**Task objective:**
Exactly those lines from the one with "Open the three-dot post options menu" through the end of the listing below must be returned, and nothing else.

*** Opening Available data ***

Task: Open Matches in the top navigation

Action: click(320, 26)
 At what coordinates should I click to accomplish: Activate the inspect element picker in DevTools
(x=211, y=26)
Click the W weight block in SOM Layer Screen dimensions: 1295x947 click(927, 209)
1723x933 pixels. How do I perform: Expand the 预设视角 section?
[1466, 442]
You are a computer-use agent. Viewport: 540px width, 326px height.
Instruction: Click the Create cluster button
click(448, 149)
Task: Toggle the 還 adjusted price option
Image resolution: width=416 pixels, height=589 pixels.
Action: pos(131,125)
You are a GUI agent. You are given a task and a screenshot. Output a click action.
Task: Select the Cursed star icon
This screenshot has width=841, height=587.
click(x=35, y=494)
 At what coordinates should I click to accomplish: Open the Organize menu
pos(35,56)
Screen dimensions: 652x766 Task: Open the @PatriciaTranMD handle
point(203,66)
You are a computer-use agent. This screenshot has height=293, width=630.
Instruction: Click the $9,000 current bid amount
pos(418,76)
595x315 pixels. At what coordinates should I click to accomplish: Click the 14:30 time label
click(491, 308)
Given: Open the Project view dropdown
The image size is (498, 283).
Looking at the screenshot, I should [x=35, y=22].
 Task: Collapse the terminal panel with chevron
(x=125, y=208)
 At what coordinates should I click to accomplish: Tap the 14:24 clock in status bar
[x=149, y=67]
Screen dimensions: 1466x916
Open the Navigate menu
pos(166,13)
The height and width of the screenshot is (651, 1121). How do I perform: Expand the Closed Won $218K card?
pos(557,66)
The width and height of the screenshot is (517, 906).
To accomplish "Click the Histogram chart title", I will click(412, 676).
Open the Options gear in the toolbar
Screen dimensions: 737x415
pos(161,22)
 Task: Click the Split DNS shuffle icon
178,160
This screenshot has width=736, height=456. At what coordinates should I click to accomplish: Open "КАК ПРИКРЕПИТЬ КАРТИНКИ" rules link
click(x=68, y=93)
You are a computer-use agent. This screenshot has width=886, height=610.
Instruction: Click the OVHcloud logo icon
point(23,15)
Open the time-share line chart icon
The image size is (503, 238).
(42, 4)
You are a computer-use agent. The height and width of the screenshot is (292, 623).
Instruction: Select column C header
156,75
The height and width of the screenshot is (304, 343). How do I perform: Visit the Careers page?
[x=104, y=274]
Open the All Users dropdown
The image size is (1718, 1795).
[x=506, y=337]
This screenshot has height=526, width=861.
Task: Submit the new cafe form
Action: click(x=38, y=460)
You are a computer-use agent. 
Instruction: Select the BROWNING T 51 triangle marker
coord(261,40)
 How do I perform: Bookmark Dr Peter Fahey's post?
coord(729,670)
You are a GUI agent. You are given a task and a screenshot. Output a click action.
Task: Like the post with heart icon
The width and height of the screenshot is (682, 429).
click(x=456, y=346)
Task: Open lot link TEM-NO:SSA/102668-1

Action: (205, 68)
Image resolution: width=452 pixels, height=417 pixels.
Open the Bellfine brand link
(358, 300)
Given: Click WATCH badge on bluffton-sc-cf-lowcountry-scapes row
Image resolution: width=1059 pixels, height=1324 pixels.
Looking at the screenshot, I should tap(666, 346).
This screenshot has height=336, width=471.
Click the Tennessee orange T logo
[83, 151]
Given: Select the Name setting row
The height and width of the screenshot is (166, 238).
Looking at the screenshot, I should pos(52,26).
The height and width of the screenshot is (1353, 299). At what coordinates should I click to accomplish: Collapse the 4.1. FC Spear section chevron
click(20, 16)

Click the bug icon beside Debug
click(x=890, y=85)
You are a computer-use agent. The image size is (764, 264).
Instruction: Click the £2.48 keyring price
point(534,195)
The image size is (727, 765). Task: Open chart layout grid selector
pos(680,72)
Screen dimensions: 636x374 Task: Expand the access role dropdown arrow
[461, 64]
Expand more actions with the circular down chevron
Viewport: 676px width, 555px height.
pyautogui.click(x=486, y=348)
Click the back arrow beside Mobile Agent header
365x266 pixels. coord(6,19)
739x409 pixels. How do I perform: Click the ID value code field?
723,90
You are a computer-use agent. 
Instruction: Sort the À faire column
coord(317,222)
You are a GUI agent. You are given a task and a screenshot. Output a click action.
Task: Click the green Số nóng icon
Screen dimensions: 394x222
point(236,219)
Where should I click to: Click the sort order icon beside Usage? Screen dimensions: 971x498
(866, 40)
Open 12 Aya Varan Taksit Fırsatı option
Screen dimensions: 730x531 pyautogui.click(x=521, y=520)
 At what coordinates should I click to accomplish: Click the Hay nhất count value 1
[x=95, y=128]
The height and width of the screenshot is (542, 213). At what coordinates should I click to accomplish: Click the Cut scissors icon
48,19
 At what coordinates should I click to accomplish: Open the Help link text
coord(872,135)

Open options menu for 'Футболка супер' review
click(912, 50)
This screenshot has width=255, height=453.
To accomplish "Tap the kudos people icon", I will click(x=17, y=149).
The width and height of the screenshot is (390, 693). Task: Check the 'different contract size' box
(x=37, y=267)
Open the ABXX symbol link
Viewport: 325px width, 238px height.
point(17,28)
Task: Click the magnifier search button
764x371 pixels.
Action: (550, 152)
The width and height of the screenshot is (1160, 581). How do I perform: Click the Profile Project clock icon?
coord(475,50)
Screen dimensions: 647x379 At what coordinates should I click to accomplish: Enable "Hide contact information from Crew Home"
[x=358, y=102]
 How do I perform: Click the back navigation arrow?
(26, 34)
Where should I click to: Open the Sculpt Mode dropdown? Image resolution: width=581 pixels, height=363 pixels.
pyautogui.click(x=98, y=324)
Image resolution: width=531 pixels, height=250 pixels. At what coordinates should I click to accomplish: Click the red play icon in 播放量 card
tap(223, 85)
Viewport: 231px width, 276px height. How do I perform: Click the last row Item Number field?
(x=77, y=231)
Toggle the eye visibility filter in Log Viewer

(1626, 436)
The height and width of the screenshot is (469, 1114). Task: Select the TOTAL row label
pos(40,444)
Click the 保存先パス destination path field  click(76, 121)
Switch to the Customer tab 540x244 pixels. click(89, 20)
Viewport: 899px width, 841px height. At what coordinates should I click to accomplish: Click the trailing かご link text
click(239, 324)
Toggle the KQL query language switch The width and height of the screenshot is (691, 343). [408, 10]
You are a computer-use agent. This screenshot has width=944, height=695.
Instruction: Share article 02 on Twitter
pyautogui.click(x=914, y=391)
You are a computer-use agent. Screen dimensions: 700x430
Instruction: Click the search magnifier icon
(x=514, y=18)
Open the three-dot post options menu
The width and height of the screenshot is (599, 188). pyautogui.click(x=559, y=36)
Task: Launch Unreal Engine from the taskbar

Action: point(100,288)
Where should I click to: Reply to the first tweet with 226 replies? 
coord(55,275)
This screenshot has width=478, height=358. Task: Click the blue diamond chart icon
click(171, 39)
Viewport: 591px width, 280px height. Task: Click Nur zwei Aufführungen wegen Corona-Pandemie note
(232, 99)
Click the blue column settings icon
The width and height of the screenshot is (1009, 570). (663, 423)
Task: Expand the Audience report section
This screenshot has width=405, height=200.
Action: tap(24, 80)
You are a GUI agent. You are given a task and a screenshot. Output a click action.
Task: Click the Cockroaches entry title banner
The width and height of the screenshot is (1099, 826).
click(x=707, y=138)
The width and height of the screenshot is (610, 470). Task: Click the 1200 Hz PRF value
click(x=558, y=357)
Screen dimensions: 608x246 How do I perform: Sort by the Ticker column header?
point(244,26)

*** Closing Available data ***

**Answer to this problem:**
Open the three-dot post options menu
The width and height of the screenshot is (599, 188). pyautogui.click(x=559, y=36)
Task: Launch Unreal Engine from the taskbar

Action: point(100,288)
Where should I click to: Reply to the first tweet with 226 replies? 
coord(55,275)
This screenshot has width=478, height=358. Task: Click the blue diamond chart icon
click(171, 39)
Viewport: 591px width, 280px height. Task: Click Nur zwei Aufführungen wegen Corona-Pandemie note
(232, 99)
Click the blue column settings icon
The width and height of the screenshot is (1009, 570). (663, 423)
Task: Expand the Audience report section
This screenshot has width=405, height=200.
Action: tap(24, 80)
You are a GUI agent. You are given a task and a screenshot. Output a click action.
Task: Click the Cockroaches entry title banner
The width and height of the screenshot is (1099, 826).
click(x=707, y=138)
The width and height of the screenshot is (610, 470). Task: Click the 1200 Hz PRF value
click(x=558, y=357)
Screen dimensions: 608x246 How do I perform: Sort by the Ticker column header?
point(244,26)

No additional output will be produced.